Sarà un’apertura all’insegna della contaminazione tra generi quella della 65ª edizione di Stresa Festival, pronta a prendere il via con tre concerti che porteranno sul Lago Maggiore artisti capaci di unire culture e linguaggi musicali differenti.
Dal 16 al 18 luglio il festival proporrà un viaggio tra jazz, world music e canzone d’autore, nel segno di una musica che supera le classificazioni e crea dialoghi tra tradizioni diverse.
Ad aprire la rassegna, giovedì 16 luglio alla Stresa Festival Hall, sarà Dhafer Youssef, tra i più apprezzati interpreti mondiali dell’oud, lo strumento a corde della tradizione araba. Il musicista tunisino presenterà il suo ultimo album “Shiraz”, un lavoro personale e intenso dedicato alla moglie Shiraz Fradi, nato da un percorso umano segnato da momenti difficili e dalla forza della musica come strumento di espressione e condivisione.
La ricerca sonora di Youssef parte dalle radici della musica araba e del sufismo per incontrare jazz, musica da camera, elettronica e altre influenze contemporanee. Nel corso della sua carriera ha collaborato con importanti musicisti internazionali, costruendo un linguaggio capace di mettere in relazione culture lontane.

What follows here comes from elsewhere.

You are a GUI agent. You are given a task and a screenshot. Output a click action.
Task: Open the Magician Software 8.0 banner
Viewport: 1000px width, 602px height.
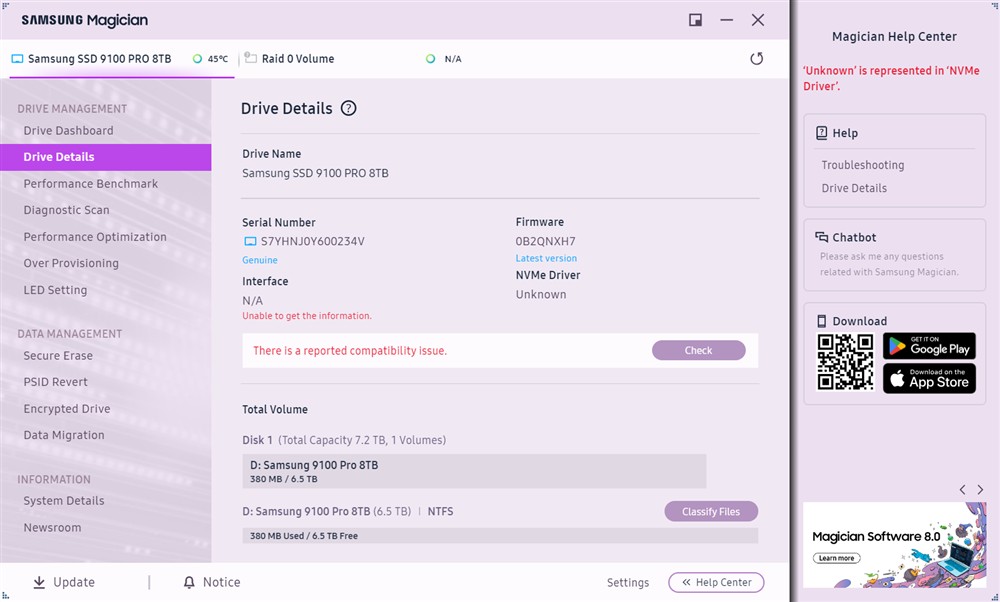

Venerdì 17 luglio, sul palco del Lungolago La Palazzola, sarà invece protagonista Luca Sestak con il suo trio. Pianista e compositore tedesco, Sestak proporrà un repertorio in cui jazz, musica classica, blues, funk e pop convivono in un originale equilibrio. Nel suo nuovo album “Lighter Notes” rilegge anche grandi autori della tradizione classica, trasformando le atmosfere di Chopin e Bach attraverso arrangiamenti moderni e sorprendenti.
La tre giorni inaugurale si concluderà sabato 18 luglio alla Stresa Festival Hall con Raphael Gualazzi, artista che ha costruito il proprio percorso unendo canzone d’autore italiana, jazz, soul, blues e influenze classiche.
Dopo la vittoria nella categoria Giovani al Festival di Sanremo nel 2011 con “Follia d’Amore” e il successo all’Eurovision Song Contest, Gualazzi ha proseguito una carriera caratterizzata da collaborazioni internazionali e una continua ricerca musicale. Il suo ultimo lavoro, “Dreams”, conferma la sua capacità di muoversi tra linguaggi diversi, dalla musica classica al funk, dal soul al jazz.